Researchers have now measured swells of more than 16 feet in the Arctic’s Beaufort Sea, just north of Alaska. These wind driven waves are breaking up the sea ice faster than the warm temperatures that have been melting the sea ice due to Global Warming. Jim Thompson of the University of Washington states that "What we’re talking about with the waves is potentially a new process, a mechanical process, in which the waves can push and pull and crash to break up the ice.”
Wiki defines a wind driven wave as:
wind waves (or wind-generated waves) are surface waves that occur on the free surface of oceans, seas, lakes, rivers, and canals or even on small puddles and ponds. They result from the wind blowing over an area of fluid surface. Waves in the oceans can travel thousands of miles before reaching land. Wind waves range in size from small ripples, to 30 m high.[1]
When directly generated and affected by local winds, a wind wave system is called a wind sea. After the wind ceases to blow, wind waves are called swells. More generally, a swell consists of wind-generated waves that are not usually affected by the local wind at that time. They have been generated elsewhere or some time ago.[2] Wind waves in the ocean are called ocean surface waves.
A recent paper in the journal
Geophysical Research Letter reports the grim news.

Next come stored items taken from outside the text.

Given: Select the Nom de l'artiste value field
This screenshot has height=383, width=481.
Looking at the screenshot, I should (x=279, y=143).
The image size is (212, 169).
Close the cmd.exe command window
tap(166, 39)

In the modern Beaufort Sea, the open water distances change dramatically
throughout the summer season, from essentially zero in April (sea ice cover
maximum) to well over 1000 km in September (sea ice cover minimum). In
recent years, the seasonal ice retreat has expanded dramatically, leaving much of the Beaufort Sea ice free at the end of summer. For example, on 18 September 2012 strong winds (up to 18 m s−1) generated 5 m wave heights in the ice-free central Beaufort
Sea (Figure 1). These conditions were measured in situ using a mooring near
the middle of the basin and modeled using a spectral wave action balance code (WAVEWATCH III Ⓡ). There are few previous studies of waves in the Arctic
Ocean; they have focused mostly near the coasts or on local effects. Of the previous studies, Francis et al. [2011] in particular showed a strong trend of increasing surface wave heights in the Arctic. The observations reported here are the only known wave measurements in the central Beaufort Sea,because until recently the region remained ice covered throughout the summer and there were no waves in the central Beaufort Sea, because until recently the region remained ice covered throughout the summer and there were no waves to measure.
The Report summarizes it's findings and it is not good news for our planet.

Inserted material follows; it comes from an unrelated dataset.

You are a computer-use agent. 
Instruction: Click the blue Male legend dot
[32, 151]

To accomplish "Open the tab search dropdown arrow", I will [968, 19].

It is possible that the increased wave activity will be the feedback mechanism which drives the Arctic system toward an ice-free summer. This would be a remarkable
departure from historical conditions in the Arctic, with potentially wide-ranging implications for the air-water-ice system and the humans attempting to operate there.

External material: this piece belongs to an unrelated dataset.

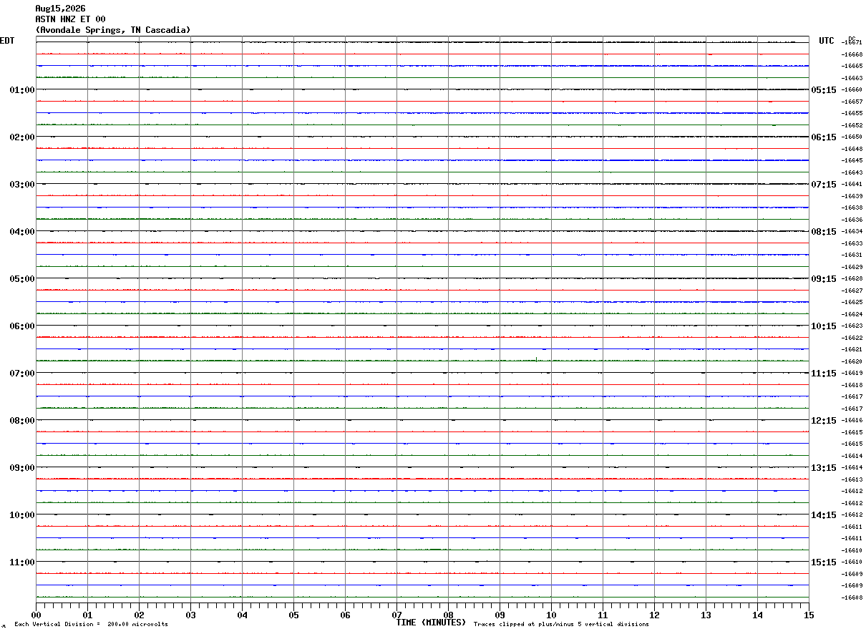866x634 pixels.
Task: Click minute 07 on the time axis
Action: point(396,615)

The increasing wave climate will also have implications for the coasts, which are already eroding rapidly during summer months as a result of climate change and subsequent loss of permafrost. Using the conventional approach that shoreline sediment transport depends primarily on incident wave energy the expectation then is for coastal erosion to increase with a similar 1.6 dependence on the open water fetch of the Arctic Ocean. Although the actual wave effects will of course be site specific and complex, our scaling is a starting point in understanding the rapidly changing wave climate in the Arctic
Ocean and the likely expanding future role of waves in the Arctic system.